At baseline, psychosis patients performed worse than depressed patients in all cognitive domains tested — processing speed, attention and working memory, immediate learning and memory, delayed learning and memory, and executive functioning. CR+TAU recipients had worse attention and working-memory composite scores at baseline than TAU-only patients. After adjustment for these baseline differences, the CR+TAU group improved significantly more postintervention than the TAU group on immediate learning and memory and psychosocial functioning. Improvements in delayed learning and memory showed a trend (P=0.07) toward prediction of psychosocial gains.

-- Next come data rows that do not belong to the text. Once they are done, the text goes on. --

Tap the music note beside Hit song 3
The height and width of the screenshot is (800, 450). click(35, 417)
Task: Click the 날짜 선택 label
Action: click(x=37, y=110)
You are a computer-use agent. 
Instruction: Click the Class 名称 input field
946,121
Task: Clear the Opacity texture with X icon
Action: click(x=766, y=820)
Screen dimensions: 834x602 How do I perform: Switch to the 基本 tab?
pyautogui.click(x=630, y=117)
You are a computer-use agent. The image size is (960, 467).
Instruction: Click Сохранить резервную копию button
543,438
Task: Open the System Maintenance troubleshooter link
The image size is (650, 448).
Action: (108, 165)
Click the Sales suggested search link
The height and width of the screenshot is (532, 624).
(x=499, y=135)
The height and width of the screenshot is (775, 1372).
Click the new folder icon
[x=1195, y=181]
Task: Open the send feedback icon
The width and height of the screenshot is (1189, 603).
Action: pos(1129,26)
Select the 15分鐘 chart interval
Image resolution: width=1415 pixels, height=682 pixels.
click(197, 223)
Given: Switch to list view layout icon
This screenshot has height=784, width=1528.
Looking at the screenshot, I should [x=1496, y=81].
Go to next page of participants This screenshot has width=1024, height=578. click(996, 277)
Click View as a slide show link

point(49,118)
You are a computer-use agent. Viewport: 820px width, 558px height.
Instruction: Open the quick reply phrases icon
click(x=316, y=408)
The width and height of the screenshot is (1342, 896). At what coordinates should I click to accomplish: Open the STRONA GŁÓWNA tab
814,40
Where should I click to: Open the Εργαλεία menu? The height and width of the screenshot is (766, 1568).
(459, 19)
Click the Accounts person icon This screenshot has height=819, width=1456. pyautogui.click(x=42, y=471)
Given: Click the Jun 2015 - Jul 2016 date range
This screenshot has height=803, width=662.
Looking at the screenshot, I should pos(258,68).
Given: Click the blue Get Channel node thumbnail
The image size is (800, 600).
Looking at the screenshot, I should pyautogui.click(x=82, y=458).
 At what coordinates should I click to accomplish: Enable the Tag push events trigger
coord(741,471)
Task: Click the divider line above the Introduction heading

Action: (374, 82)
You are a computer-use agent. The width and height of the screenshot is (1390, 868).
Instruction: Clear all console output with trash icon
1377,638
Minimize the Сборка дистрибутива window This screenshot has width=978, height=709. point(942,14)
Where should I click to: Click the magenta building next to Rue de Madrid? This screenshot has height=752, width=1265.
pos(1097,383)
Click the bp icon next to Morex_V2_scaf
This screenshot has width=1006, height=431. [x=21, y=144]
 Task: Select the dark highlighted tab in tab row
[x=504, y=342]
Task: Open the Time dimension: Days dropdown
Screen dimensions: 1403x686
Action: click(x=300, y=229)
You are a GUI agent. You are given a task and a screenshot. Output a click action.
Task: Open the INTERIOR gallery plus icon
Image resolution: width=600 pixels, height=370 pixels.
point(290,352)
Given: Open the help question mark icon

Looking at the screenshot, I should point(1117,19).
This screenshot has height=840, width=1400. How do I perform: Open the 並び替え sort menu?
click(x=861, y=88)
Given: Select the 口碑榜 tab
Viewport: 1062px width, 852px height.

Lee RSC et al. Cognitive remediation improves memory and psychosocial functioning in first-episode psychiatric out-patients. Psychol Med 2012 Dec 14; [e-pub ahead of print]. (http://dx.doi.org/10.1017/S0033291712002127)
Comment
These results suggest that after an initial episode of depression or psychosis, cognitive remediation improves learning and memory and psychosocial functioning. However, this study was small, and interventions and assessments were not blinded. Nevertheless, its findings add support for including CR in the treatment armamentarium for psychiatric disorders, even early in the course of illness. Clinicians should be attentive to signs or patient complaints of cognitive deficits, have a low threshold for neuropsychological assessment, and refer patients for CR when indicated and available.